Given the recent legalization of marijuana for recreational purposes in states like Colorado, Washington, and Alaska, and its ongoing legalization for medicinal purposes in states like California, Illinois and now Minnesota, it’s understandable how people might believe that law enforcement officials are just not as concerned with the drug as they once were.

While there might be some degree of truth to this regarding state law enforcement agencies, the same can definitely not be said of their federal counterparts, who still view marijuana as an illegal substance and, as demonstrated by a recent case, are still actively prosecuting those found with it in their possession.     

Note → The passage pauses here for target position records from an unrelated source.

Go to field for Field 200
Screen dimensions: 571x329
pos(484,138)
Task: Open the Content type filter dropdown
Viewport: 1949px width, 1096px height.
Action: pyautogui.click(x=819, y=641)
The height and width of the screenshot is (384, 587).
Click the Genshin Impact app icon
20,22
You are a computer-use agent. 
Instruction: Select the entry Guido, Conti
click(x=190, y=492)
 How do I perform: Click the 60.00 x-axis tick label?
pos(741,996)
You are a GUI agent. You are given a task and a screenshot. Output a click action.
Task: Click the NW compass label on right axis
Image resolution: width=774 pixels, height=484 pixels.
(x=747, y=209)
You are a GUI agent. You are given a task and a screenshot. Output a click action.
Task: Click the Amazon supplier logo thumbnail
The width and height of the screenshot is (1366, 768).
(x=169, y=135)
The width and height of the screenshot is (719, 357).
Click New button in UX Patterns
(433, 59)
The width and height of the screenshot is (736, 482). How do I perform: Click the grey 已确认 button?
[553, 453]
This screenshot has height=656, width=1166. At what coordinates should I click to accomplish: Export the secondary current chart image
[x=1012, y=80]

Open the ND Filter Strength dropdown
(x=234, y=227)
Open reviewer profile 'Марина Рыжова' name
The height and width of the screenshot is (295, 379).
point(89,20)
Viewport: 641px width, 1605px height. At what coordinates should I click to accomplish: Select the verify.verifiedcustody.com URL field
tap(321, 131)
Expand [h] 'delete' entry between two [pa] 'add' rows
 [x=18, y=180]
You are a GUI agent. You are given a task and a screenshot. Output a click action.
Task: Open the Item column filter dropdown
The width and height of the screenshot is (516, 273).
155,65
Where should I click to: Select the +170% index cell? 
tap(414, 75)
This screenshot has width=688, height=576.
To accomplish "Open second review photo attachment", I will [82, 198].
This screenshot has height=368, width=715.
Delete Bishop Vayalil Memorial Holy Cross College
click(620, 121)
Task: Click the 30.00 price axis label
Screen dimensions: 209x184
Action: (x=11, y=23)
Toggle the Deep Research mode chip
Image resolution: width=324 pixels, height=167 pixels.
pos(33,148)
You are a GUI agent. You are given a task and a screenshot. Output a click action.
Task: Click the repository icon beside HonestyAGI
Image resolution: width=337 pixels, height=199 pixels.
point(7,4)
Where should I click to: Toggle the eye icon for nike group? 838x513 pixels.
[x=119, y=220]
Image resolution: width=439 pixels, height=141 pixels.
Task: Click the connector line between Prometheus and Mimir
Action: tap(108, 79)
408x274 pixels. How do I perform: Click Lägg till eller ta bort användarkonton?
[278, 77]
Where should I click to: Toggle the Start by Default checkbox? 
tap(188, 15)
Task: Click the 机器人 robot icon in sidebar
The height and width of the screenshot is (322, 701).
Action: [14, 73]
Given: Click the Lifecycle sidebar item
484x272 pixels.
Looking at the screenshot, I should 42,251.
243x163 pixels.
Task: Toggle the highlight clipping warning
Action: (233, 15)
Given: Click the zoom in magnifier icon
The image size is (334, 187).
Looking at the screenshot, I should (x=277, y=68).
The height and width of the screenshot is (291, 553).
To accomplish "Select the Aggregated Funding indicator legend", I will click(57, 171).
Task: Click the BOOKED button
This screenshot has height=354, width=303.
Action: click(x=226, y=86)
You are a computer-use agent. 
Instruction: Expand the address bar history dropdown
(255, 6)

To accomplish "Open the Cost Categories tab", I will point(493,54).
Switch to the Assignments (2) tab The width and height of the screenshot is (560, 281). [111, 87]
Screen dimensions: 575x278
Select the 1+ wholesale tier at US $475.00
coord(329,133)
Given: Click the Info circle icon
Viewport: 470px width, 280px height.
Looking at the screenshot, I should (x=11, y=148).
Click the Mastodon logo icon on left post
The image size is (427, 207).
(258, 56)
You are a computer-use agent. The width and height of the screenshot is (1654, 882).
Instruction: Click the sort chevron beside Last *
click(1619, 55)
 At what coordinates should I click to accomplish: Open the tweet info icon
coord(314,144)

The federal case in question originated in the state of Washington — which as mentioned earlier has legalized marijuana for both medicinal and recreational purposes –and involved a group dubbed by the media as the Kettle Falls Five.

While a complete breakdown of the case is beyond the scope of our post, the case essentially consisted of the federal government pursuing drug charges — growing, distributing and conspiring to distribute — against a mother, her son and his wife. (With one defendant making a plea deal and another being dismissed from the case).

The charges came after federal agents conducted a raid on their family farm, which turned up four pounds of marijuana, multiple plants and $700 in cash.

At trial, their criminal defense attorney countered the federal government’s assertion that Washington’s marijuana laws were of no consequence in the matter, by arguing that the evidence presented didn’t support the conclusion that the family had been operating a drug distribution ring and that the federal government was unable to provide proof of any sale taking place.

These arguments ultimately proved persuasive, as the jury exonerated the three defendants of the more serious charges of distribution and conspiracy to distribute, each punishable by a decade in prison, and only found them guilty of growing marijuana, which is punishable by a considerably lower sentence.

“It’s a victory, but it’s bittersweet,” said the attorney, “They’ve been convicted of a federal crime.”

This case involving the Kettle Falls Five shows that the federal government has not abandoned the war on drugs, at least as it relates to marijuana, and that those living in states where the drug has been legalized in some form should be certain to understand this.